Thinking Like a Lawyer

One of the first things new students in law school learn is that they need to start thinking like lawyers. This is a motto that’s repeated over and over again. And no, the main goal of thinking like a lawyer is not an attempt to become the butt of many lawyer jokes. Thinking like a lawyer means taking an argument and the facts, supporting that argument, and distinguishing those facts to formulate the possibilities of different arguments so that you can anticipate them. Not all law students end up thinking like lawyers. Some quit law school after they realize they are unable to do so. Some finish law school and end up practicing law, even though they have not mastered this art. Some law students are lucky enough to enter law school having already mastered this motto. My daughter, Addie, has already mastered the art of thinking like a lawyer, even if she does think that being a lawyer is a boring career.

A little over two years ago, just prior to Christmas, my family moved into our new home. My wife was still excited about the brand new gas range and oven that we had installed. As part of that excitement, she eagerly cooked two massive Thanksgiving sized meals for both Christmas Eve and Christmas. Although we had invited family and friends over to help us out in the eating department, our refrigerator was stuffed with leftovers after the holidays.

The only people left in our house on the day after Christmas were my wife, my twenty-something year old sister, Addie, and me. Addie was still pretty excited about all of her Christmas presents and she was still very much acting as if the holiday was still going. The Christmas tree was still decorated and lit up in our front room.  The presents were still stacked in piles around the outside edges of the front room and the Christmas candy was sitting on the table, which included a large bowl of M&Ms.  Since it still looked like it was Christmas, Addie was still under the impression that she would get special treatment that she’d received on that day.
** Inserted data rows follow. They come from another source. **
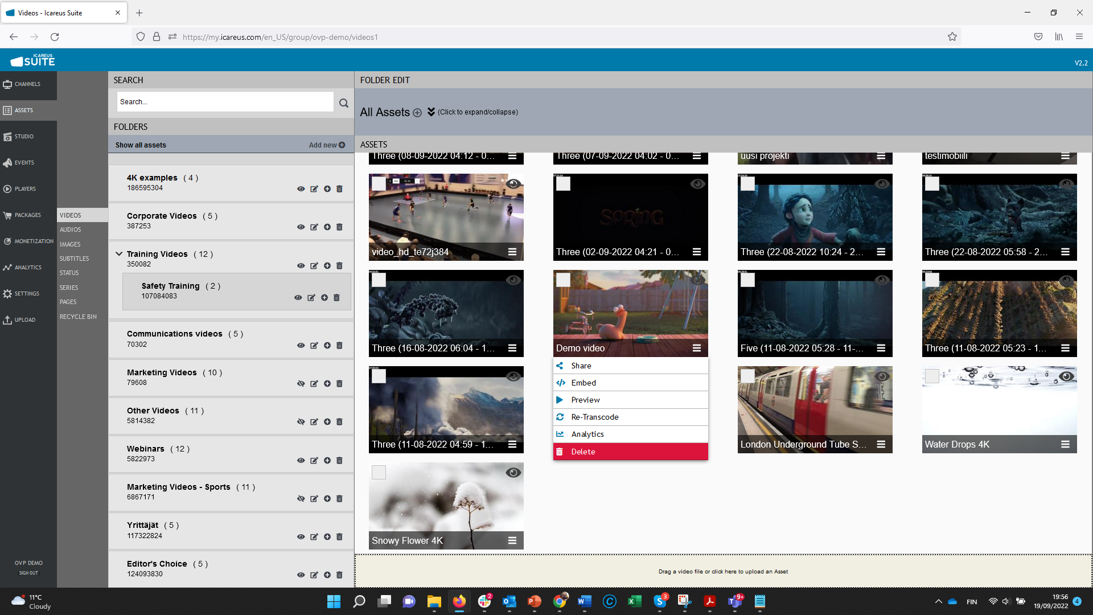Click plus icon next to All Assets
Screen dimensions: 1093x615
417,113
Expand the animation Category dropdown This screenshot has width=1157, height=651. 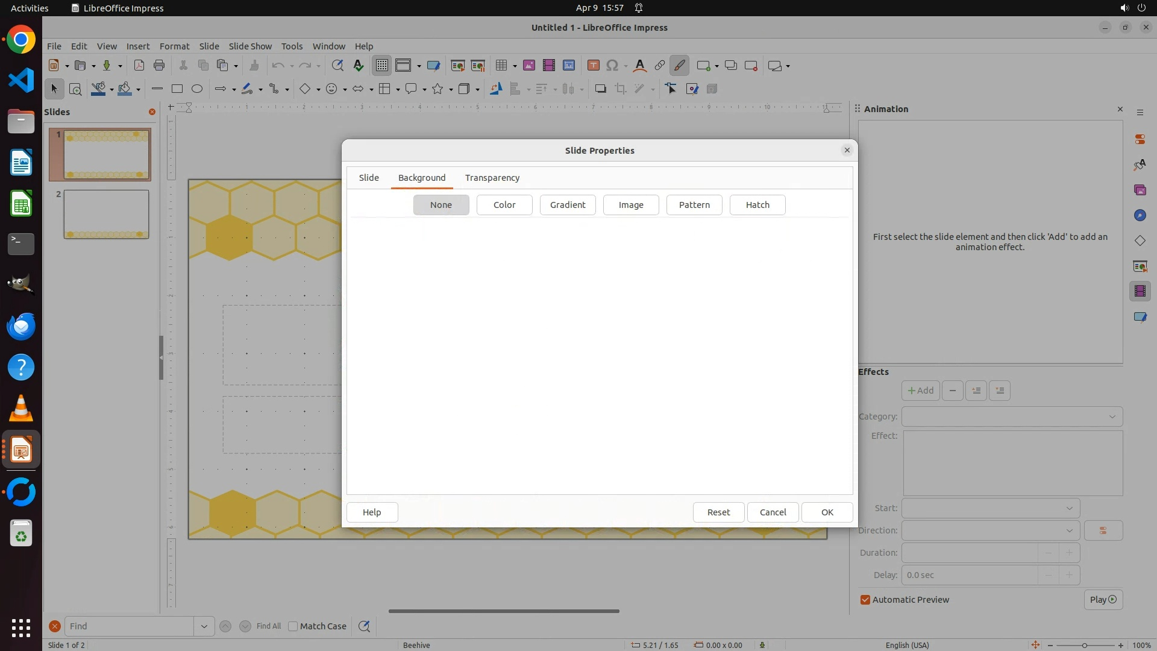coord(1012,417)
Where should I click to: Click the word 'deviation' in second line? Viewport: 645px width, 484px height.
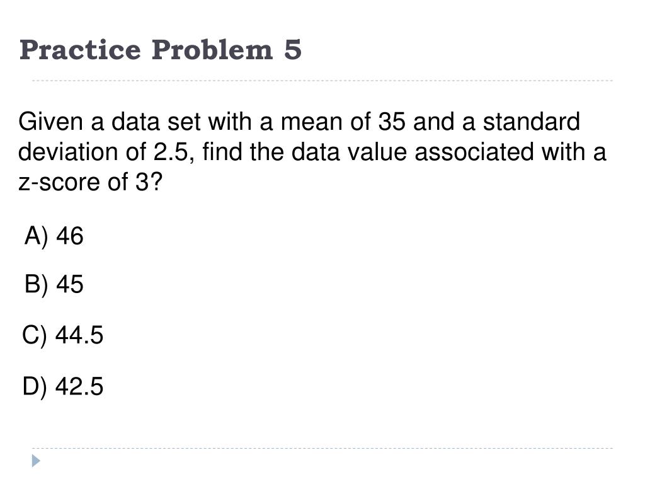pos(69,152)
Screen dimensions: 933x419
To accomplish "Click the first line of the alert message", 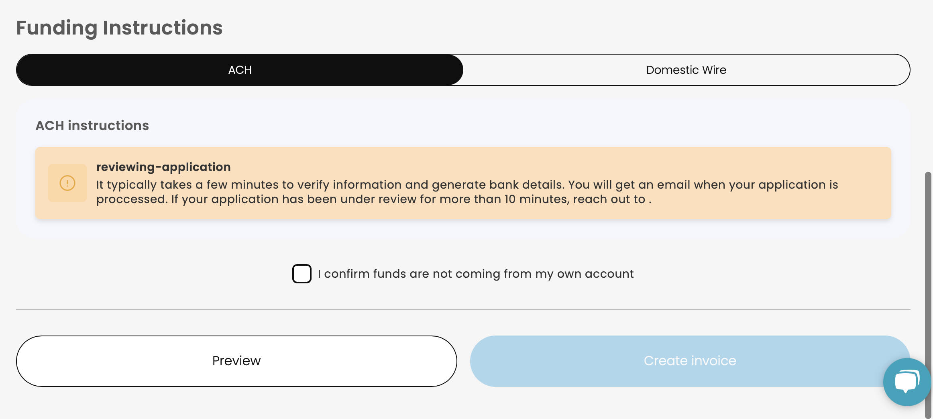I will tap(467, 185).
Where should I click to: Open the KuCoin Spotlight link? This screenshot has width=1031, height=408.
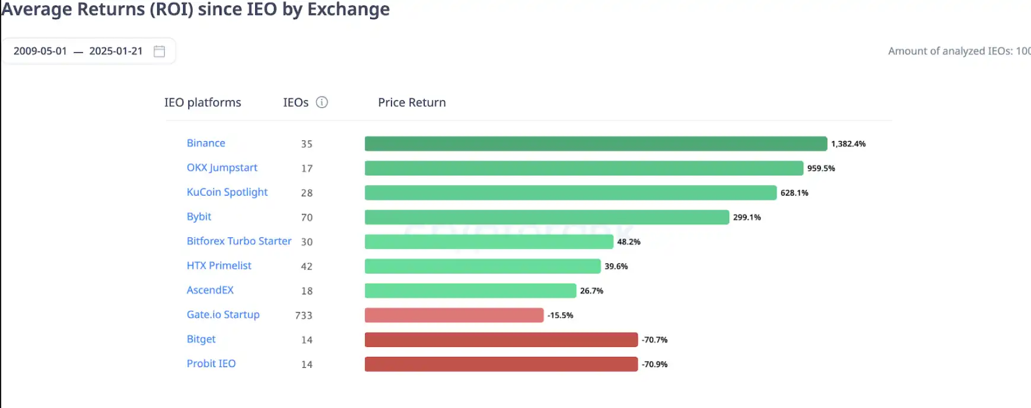click(x=227, y=192)
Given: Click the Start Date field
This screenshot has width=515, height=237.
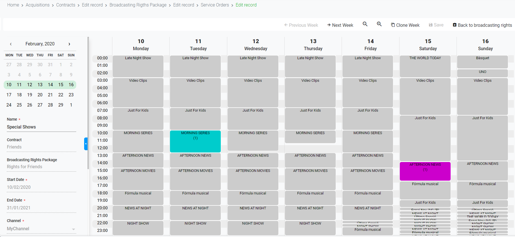Looking at the screenshot, I should click(41, 187).
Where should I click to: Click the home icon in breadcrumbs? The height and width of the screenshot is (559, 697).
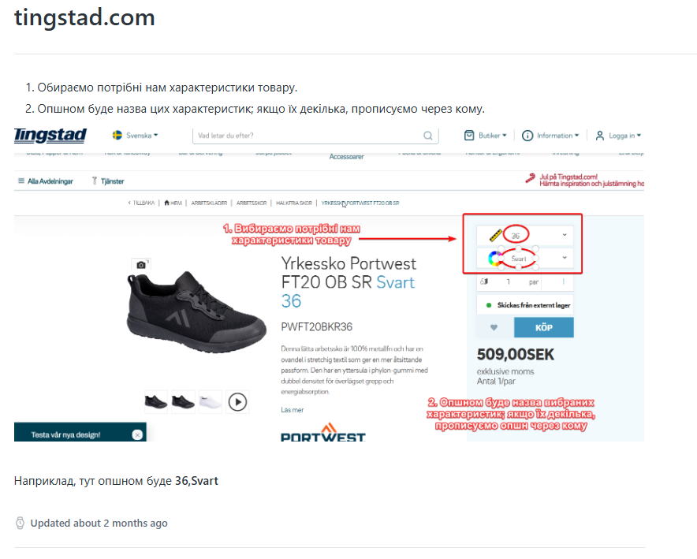point(166,203)
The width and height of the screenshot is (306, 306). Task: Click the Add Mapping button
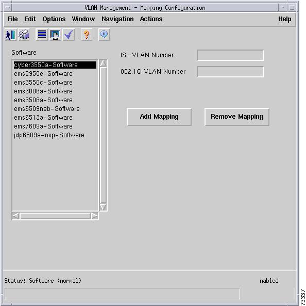pyautogui.click(x=159, y=117)
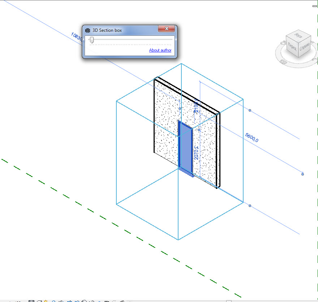Select the Перед face of the ViewCube
Screen dimensions: 318x302
tap(292, 46)
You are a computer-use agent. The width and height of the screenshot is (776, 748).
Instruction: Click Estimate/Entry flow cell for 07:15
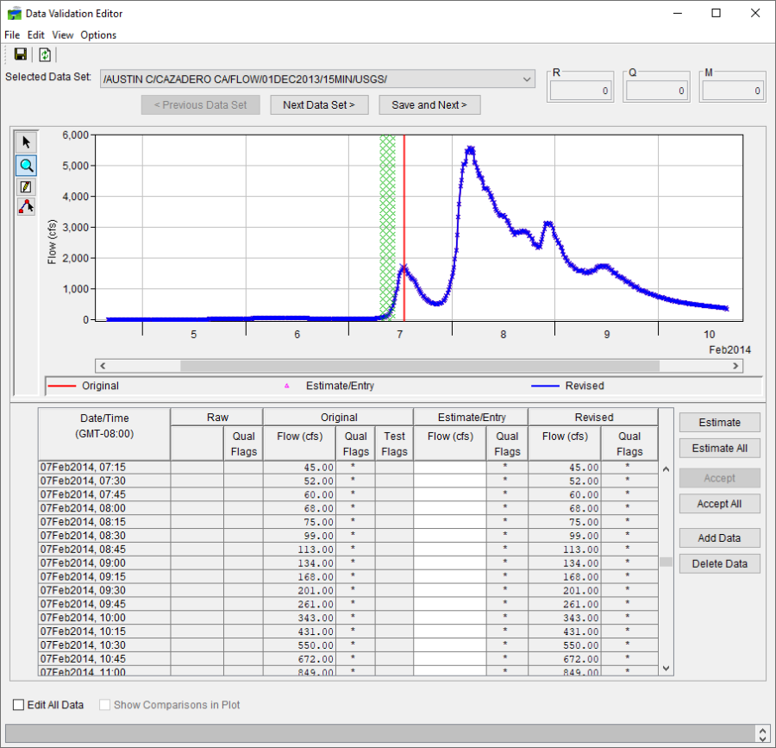[449, 468]
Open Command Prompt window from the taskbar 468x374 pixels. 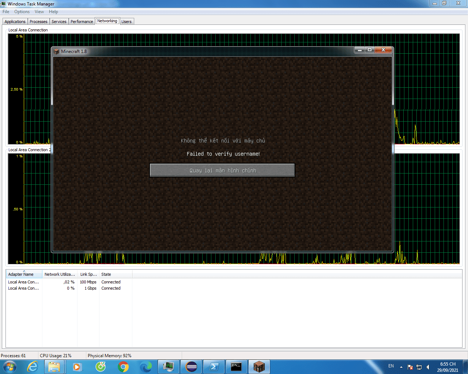point(236,367)
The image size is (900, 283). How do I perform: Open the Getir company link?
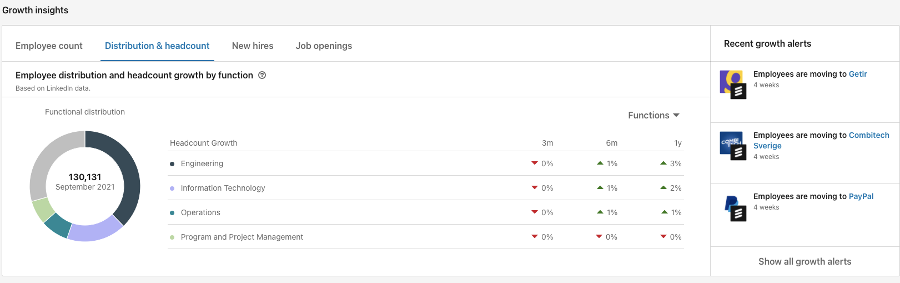(858, 75)
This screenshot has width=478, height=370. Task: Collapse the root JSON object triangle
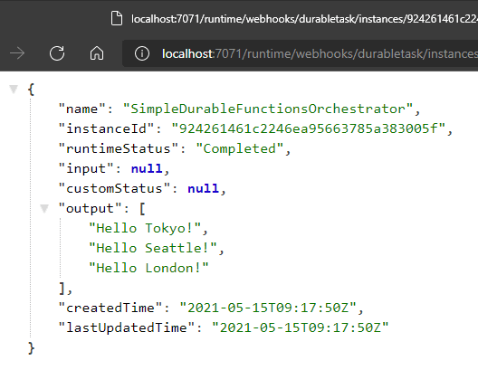click(14, 90)

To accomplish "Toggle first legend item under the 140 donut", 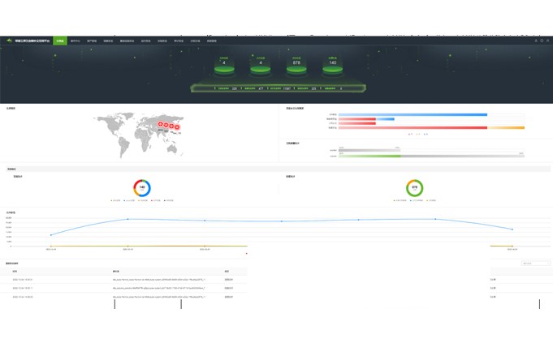I will [x=114, y=200].
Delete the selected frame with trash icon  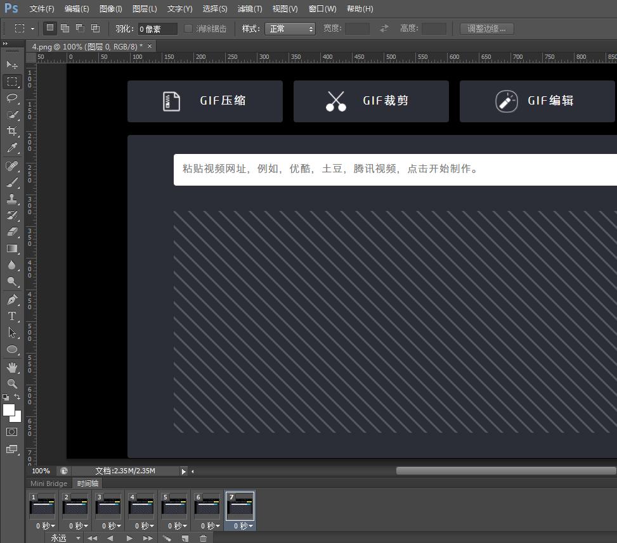pyautogui.click(x=203, y=538)
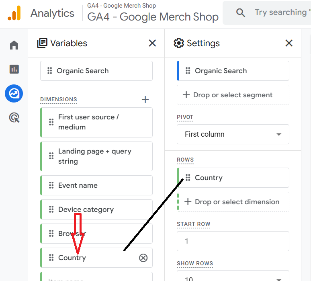Viewport: 311px width, 281px height.
Task: Click the search magnifier icon
Action: tap(241, 12)
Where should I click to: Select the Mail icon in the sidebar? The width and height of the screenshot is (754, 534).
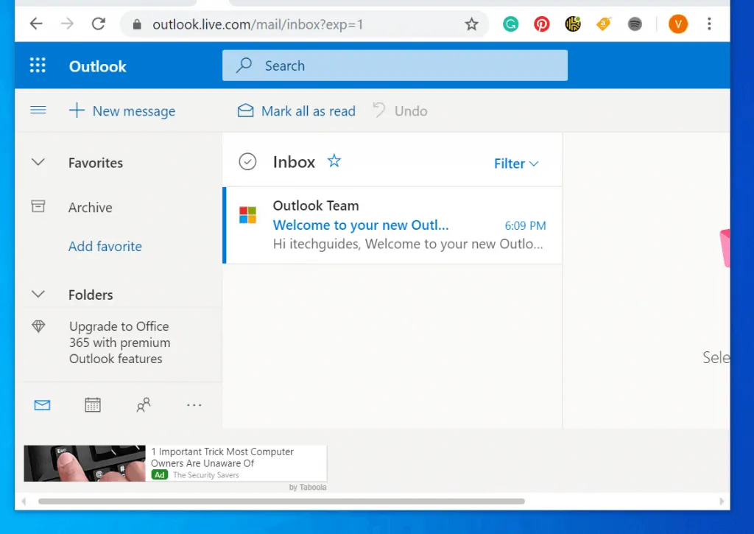click(x=42, y=404)
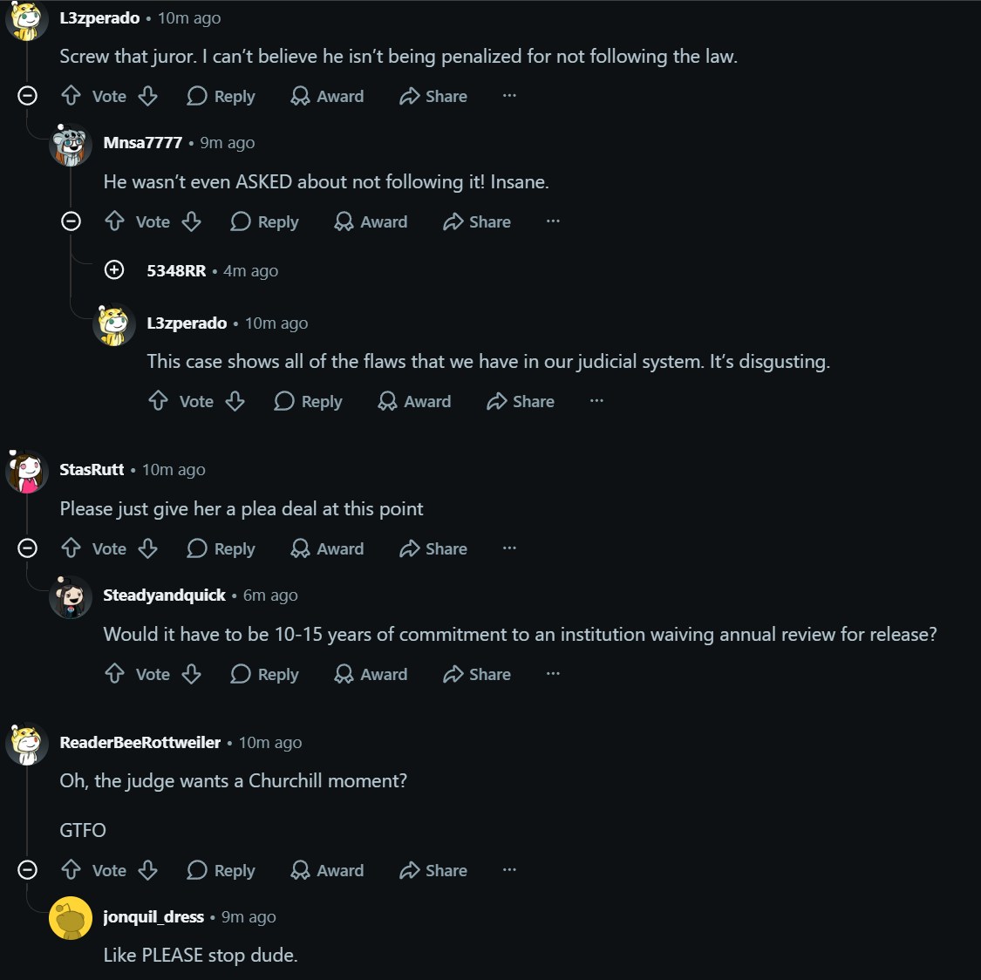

Lunchtime rolled around and I made it clear to everybody that it would not be okay to waste any of the food in the refrigerator, and, therefore, we would all be eating leftovers until those leftovers were gone.  Addie decided that since Christmas was still going, even if only in her mind, she was going to have pancakes for lunch. This is the conversation that followed:

Me: “Addie, what do you want for lunch?”

Addie: “I’ll have pancakes”

Me: “We aren’t having pancakes, we’re having leftovers.”

Addie: “But I want pancakes.”

Me: “We are only having leftovers and pancakes are not leftovers. If you do not want leftovers, then you can go without lunch.”

Addie: “Alright.”

At this point, I turned to walk from the dining room and headed into the kitchen. As I approached the refrigerator I heard some chuckling from my wife and my sister. I ignored the laughter and began pulling the leftovers out. When I was done pulling out the leftovers, I turned to see why my wife and sister were chuckling in the background. I immediately noticed that while I had been focused on getting our meal ready, Addie had gotten up from her chair and had pulled the giant bowl of M&Ms over to her spot at the table, where she was now eating them. I shouted, “Addie, what are you doing?”  Addie responded, “You said we were having leftovers for lunch, and these M&Ms are leftovers.”